I guess in many cases it'll complete without errors, but it's just
unnecessary work.
Maybe add a check for LSK__STOP_LOADING here with goto_ok?
Hmmm, I am not sure how to follow you here. Even if cus__steal_now returns
LSK__STOP_LOADING, I need to return DWARF_CB_OK from
cus__merge_and_process_cu, otherwise it will be processed as an error
again. Or are you suggesting just make sure to delete current cu but still
return DWARF_CB_OK when getting LSK__STOP_LOADING, as done below ?
LSK__STOP_LOADING signals that no more input needs to be processed.
So I was thinking we should make sure the workers terminate without
error and return DWARF_CB_OK. Whether we delete a cu or not is not
that important since we are exiting soon anyway.
--- a/dwarf_loader.c
+++ b/dwarf_loader.c
@@ -3796,6 +3796,7 @@ static int cus__merge_and_process_cu(struct cus *cus, struct conf_load *conf,
Dwarf_Off off = 0, noff;
struct cu *cu = NULL;
size_t cuhl;
+ int res;
while (dwarf_nextcu(dw, off, &noff, &cuhl, NULL, &pointer_size,
&offset_size) == 0) {
@@ -3874,7 +3875,8 @@ static int cus__merge_and_process_cu(struct cus *cus, struct conf_load *conf,
goto out_abort;
cu__finalize(cu, cus, conf);
- if (cus__steal_now(cus, cu, conf) == LSK__ABORT)
+ res = cus__steal_now(cus, cu, conf);
+ if (res == LSK__STOP_LOADING || res == LSK__ABORT)
goto out_abort;
return 0;
@@ -3882,7 +3884,7 @@ static int cus__merge_and_process_cu(struct cus *cus, struct conf_load *conf,
out_abort:
dwarf_cu__delete(cu);
cu__delete(cu);
- return DWARF_CB_ABORT;
+ return res == LSK__STOP_LOADING ? DWARF_CB_OK : DWARF_CB_ABORT;
}
Thanks,
Alexis
Good point; I think ideally we'd like to stop processing in either case
but still distinguish error from early exit. We could perhaps set the
appropriate LSK_ value in dcus (dcus->lsk_status?) to make the
distinction and use it in cus__load_module(), renaming out_error in
dwarf_cus__process_cu() to out_early or something to underline the fact
that it's an early exit not necessarily a failure. So we preserve the
return of CB_ABORT for both failure and early exit, but can still tell
these apart using dcus->lsk_status. Would that work?
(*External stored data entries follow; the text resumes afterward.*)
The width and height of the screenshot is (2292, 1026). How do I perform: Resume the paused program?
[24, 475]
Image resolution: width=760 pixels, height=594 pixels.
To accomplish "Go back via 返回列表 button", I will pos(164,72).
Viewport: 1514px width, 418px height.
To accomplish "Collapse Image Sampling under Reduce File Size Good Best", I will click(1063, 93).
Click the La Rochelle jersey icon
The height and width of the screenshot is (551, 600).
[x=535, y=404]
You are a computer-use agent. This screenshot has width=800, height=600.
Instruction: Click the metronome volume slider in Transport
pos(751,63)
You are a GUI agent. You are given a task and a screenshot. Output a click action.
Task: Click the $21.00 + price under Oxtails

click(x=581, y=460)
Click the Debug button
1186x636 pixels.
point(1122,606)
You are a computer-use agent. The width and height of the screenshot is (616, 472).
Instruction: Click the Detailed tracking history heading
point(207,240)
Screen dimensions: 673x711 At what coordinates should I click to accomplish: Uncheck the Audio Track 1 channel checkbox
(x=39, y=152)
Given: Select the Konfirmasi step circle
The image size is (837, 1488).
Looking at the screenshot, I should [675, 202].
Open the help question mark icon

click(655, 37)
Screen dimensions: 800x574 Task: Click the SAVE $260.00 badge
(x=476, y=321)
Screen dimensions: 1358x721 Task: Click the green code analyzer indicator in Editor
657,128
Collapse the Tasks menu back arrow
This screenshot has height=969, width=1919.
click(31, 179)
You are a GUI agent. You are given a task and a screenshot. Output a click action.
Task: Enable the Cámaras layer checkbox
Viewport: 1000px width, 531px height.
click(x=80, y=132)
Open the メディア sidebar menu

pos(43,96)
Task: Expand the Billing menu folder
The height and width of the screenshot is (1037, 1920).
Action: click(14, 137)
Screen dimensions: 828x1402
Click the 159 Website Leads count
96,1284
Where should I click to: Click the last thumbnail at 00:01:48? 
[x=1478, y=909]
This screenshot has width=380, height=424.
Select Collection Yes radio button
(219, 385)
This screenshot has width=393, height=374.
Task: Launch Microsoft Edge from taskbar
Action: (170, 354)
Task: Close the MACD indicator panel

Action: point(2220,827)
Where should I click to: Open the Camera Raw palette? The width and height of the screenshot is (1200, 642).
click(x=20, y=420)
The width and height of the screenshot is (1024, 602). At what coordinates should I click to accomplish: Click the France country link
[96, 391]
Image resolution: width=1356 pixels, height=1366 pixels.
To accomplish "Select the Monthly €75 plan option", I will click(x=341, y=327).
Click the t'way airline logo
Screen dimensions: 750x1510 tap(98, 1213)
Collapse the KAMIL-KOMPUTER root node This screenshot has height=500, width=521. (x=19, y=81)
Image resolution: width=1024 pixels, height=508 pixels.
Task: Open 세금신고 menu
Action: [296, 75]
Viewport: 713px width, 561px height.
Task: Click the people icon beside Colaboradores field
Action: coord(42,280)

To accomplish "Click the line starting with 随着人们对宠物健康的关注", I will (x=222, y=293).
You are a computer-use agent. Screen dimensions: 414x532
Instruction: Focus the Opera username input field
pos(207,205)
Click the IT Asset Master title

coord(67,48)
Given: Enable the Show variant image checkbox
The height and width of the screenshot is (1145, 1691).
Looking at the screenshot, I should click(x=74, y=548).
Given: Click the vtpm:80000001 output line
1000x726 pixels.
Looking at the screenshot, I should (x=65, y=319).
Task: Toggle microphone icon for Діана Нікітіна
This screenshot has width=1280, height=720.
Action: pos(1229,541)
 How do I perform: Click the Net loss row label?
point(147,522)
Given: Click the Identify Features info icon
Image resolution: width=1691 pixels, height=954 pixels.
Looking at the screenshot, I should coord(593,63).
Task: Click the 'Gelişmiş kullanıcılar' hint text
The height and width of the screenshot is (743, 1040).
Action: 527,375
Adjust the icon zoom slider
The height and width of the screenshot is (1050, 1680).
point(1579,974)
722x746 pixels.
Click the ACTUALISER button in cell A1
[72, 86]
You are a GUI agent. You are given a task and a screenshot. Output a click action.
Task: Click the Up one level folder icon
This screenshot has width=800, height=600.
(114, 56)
Good suggestion. Yes, I think that would work better than just return
DWARF_CB_OK from the worker.
I overlooked the fact that there are many workers, and one of them
exiting with DWARF_CB_OK would not affect the others. But
DWARF_CB_ABORT would via the cus_processing_queue.abort flag.